Boy loves girl, girl loves digging up graves. This is the succinct description Darrell Boatwright gave of the film “Lucy” (of which he plays the male lead) that will be one of the many Boise-based films screening at this year’s Sun Valley Film Festival (SVFF).
“Lucy,” directed and written by Boise State alum Chaz Gentry, is a short film exploring the human limits. How far will this man go to pursue his love interest, when her first date suggestion is digging up a body?
“I was having a conversation with a friend about digging up graves, literally, and seeing how far we could go without getting in trouble,” Gentry said.
Though Gentry came to the conclusion that it wasn’t worth the trouble, he wrote a poem about it instead, where he had no boundaries.
“The poem was so visual that I almost felt dedicated to turn it into a movie,” Gentry said.
The SVFF held a kick-off event at the Stueckle Sky Center on Feb. 27 to celebrate and announce their new partnership with Boise State.
Every year the festival hosts Coffee Talks described by Candice Pate, director of the SVFF for the past two years as “the crown jewel of the festival.”
The Coffee Talks happen every morning of the festival at around 10 a.m. and go for about an hour, where a prominent figure from the festival will sit down and chat with all who attend.
“Really engaging, intimate conversations, fascinating stuff,” Pate said about the Coffee Talks.
Last year Jodie Foster held one of the talks, and this year Kevin Smith will be at the Coffee Talk Sunday morning to celebrate the 20th anniversary of his film “Clerks.” And the best part is that they are free and open to the public.
As part of their new partnership, Boise State is sponsoring the Coffee Talks this year.
Mark Rudin, vice president of Research and Economic Development, thought it was important to reach out to the SVFF.
“I think it forms a great opportunity for students to be able to be exposed to different films,” Rudin said. “We do have students that are in the periphery of film.”
Rudin was looking for a way to encourage students to get out and attend the festival.
“Plus some of these filmmakers that are showing films are Boise State alums,” Rudin said.
One group of Boise State alums will be showing off their film “Damn Thing,” an adaptation piece from a novel by Ambrose Bierce dating to the Civil War era. The film was worked on by Rory Patterson, Jake Kuwana, Cory Buscher and Jesse Cordtz, all Boise State alums.
Patterson, Kuwana, and Buscher have even created their own production company, Tick Tock Media.
Cordtz, who directed the film, graduated from Boise State in 2005 with a communication degree.

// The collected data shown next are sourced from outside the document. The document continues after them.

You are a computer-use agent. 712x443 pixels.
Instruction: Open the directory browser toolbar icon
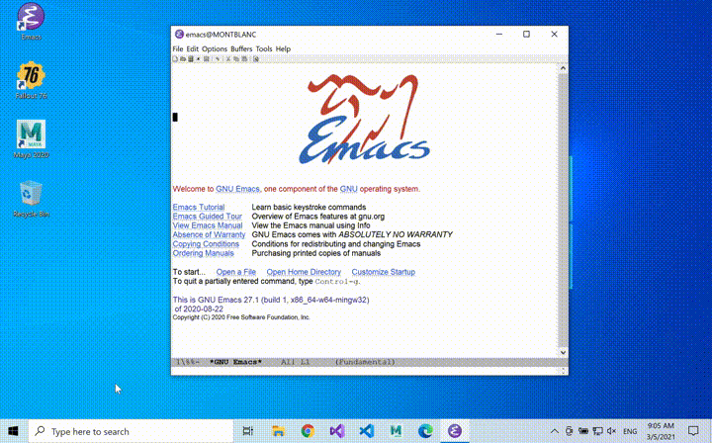click(x=191, y=59)
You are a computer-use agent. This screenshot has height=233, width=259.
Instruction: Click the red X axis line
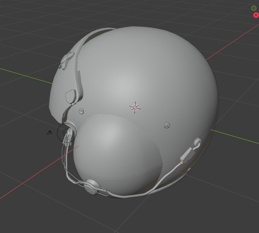(x=33, y=183)
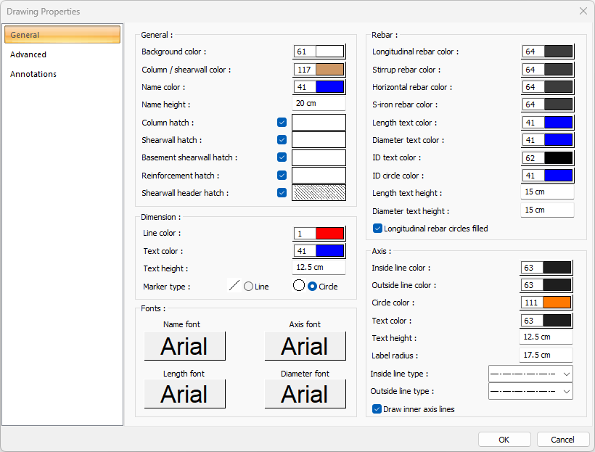Screen dimensions: 595x452
Task: Click the Name height input field
Action: [x=319, y=104]
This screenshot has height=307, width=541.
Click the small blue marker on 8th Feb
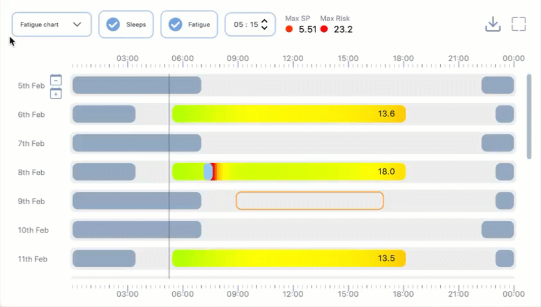pyautogui.click(x=208, y=171)
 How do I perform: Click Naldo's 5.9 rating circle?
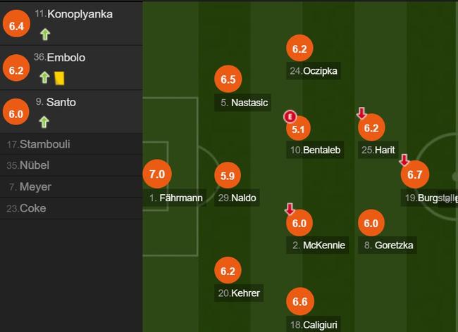pos(228,175)
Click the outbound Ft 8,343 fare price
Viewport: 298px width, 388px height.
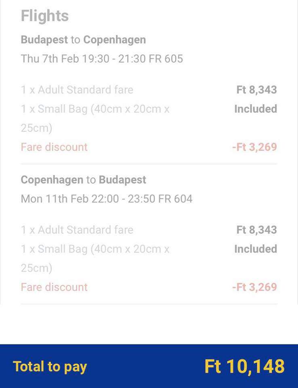pyautogui.click(x=257, y=90)
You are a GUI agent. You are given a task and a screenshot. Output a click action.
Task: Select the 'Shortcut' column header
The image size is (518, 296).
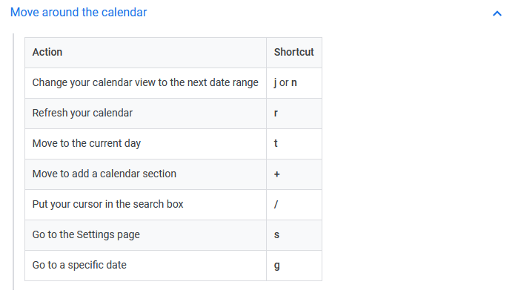click(x=293, y=52)
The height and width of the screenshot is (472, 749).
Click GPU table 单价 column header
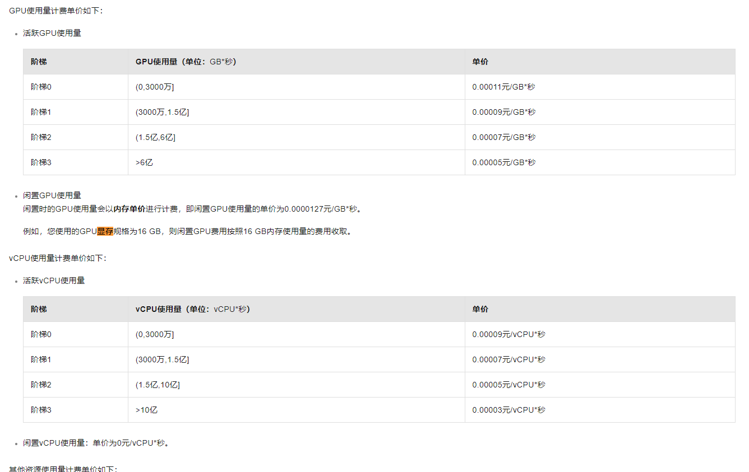(480, 62)
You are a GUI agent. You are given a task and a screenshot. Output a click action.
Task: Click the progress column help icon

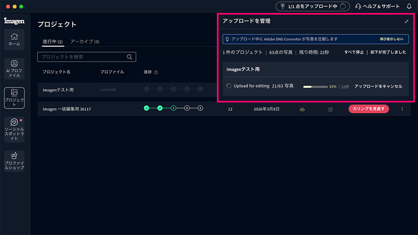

He began his career in photography and radio, before he began working in film.
“They were teaching you the market that’s here,” Cordtz said on his education at Boise State. “And the market that’s here is news, photography, broadcast journalism sort of work. I don’t think that film production was necessarily ever a big interest for the communication department, because there wasn’t the industry here.”
Cordtz has had a film show at SVFF every year since its creation. He was also an adjunct professor at Boise State for four years, teaching 3D animation and video production. Cordtz finds that the Idaho film industry is still in its infancy.
“I think that there was a large push, a decade ago, to bring Hollywood here, which ultimately showed to be the wrong approach, because there is no domestic industry at all,” Cordtz said. “I feel like now, there’s been a refocus to grow the domestic, local industry first. In ten years it will be a whole new world.”